連続殺人事件/J.D.カー
The Case of the Constant Suicides/J.D.Carr
アンガスの墜死については、部屋が密室状況だったことが“殺人説”の障害となっているのですが、部屋の中から見つかった“犬のケース”の扱いがなかなか巧妙で、それによって部屋に何者かが侵入した可能性が浮上するとともに、その中身が殺害手段として使われたことが示唆されるという、二つの意味で“殺人説”を補強する手がかりとなっています。ちなみに、アランがひねり出した“大きな蜘蛛か毒蛇”
(97頁)という仮説は、別の作家によるある短編ミステリ((以下伏せ字)C.D.キング「『第四の拷問』」(『タラント氏の事件簿』収録)(ここまで))を下敷きにしたものかもしれません。
ドライアイスを使ったトリックはかなり知られていると思いますが、作中に“恐ろしい即効性のガスが充満する”
(208頁)と書かれているところをみると、カーが二酸化炭素(炭酸ガス)と一酸化炭素を取り違えていた可能性は高いと思われます。ただし、炭酸ガスではトリックが成立しないかといえば微妙なところで、十分な量(濃度)があれば酸欠に陥り、ふらついて窓から墜落することもあり得るのではないでしょうか。逆に“即効性”の一酸化炭素では窓まで行き着くことができず、“自殺か殺人か判然としない墜死”という状況が生じがたいといえるかもしれません。
そしてこのドライアイスのトリックが、殺人のためのトリックではなく自殺を殺人に偽装するトリックだったというひねりがよくできています(*1)。アンガスとしては保険金をふいにするわけにはいきませんし、後に残されるエルスパットの心の平安も考えると、殺人であることを強く示唆する仕掛けによって自殺するというのはベストの計画だといえます。そしてその仕掛けが――コーリンを標的として――実際に殺人(未遂)に使われることで、(少なくとも表面的には)アンガスの墜死も殺人だったという印象が補強されている(*2)のが面白いところです。

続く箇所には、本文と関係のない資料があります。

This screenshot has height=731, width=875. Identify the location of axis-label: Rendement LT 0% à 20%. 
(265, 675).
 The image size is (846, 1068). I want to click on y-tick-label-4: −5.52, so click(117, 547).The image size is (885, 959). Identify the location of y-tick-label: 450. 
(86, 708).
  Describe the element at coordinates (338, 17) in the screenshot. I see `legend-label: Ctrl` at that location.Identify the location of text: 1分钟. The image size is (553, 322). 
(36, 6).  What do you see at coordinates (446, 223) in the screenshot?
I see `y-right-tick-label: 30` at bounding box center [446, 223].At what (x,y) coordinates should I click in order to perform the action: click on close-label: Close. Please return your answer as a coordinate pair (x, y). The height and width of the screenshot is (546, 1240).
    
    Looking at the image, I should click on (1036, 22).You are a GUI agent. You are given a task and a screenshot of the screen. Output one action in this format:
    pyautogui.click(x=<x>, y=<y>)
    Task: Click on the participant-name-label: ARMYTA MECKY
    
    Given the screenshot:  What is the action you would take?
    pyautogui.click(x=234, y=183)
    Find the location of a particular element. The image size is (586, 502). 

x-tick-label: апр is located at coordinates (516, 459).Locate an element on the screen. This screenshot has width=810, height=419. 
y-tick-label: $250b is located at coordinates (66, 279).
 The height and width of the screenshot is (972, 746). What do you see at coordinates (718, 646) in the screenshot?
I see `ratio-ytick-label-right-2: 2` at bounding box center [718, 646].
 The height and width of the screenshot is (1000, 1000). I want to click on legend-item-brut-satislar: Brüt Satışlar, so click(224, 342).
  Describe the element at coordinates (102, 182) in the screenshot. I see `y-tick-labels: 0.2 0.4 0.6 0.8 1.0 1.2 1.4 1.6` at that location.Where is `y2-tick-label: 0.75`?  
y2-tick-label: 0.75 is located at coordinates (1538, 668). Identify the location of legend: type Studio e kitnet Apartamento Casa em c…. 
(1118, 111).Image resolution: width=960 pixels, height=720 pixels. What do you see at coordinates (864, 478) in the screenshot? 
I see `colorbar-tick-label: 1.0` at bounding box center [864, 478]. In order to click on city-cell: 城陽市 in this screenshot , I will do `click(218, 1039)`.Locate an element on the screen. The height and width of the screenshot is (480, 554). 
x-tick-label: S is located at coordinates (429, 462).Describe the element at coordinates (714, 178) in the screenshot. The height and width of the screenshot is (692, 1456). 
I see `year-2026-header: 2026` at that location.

アンガス“殺害”の罪を押しつけられたフォーブズは、アンガスとは逆に自殺に偽装された殺人の被害者となっています。窓の遮蔽幕がはずされていたという手がかりはよくできていますし、“逃げるのに、窓を使う必要があった”
(215頁)というフェル博士の推理も実に見事です。釣竿を使ったトリックは、ある短編((以下伏せ字)「ダイヤモンドのペンタクル」(ここまで))の使い回しではありますが、まずまずの出来といっていいのではないでしょうか。
最後に明らかになる真犯人はかなり意外ですが、ロバート・キャンベルの出奔に再三言及されているという伏線もありますし、フェル博士の“あなたはキャンベル家のなんに当たられるのかな?”
(134頁)という台詞や、キャンベルの血筋を見分けることができるエルスパットを避けていたといった、さりげない手がかりもよくできています。何より、その正体を見抜いたアンガスが保険金詐取を万全にするために抱き込んだという真相が秀逸で、保険調査員という立場がうまく生かされています。また、コーリンを殺害するまではアンガスの自殺を強く主張し続けるという計画も、よく考えられていると思います。
*2: もちろん作中では、ドライアイスのトリックが明かされるよりも前に、アンガス老が自殺したとフェル博士が明言しているのですが、それを知らされない人々(コーリンやエルスパット)にとってはこういうことになるでしょう。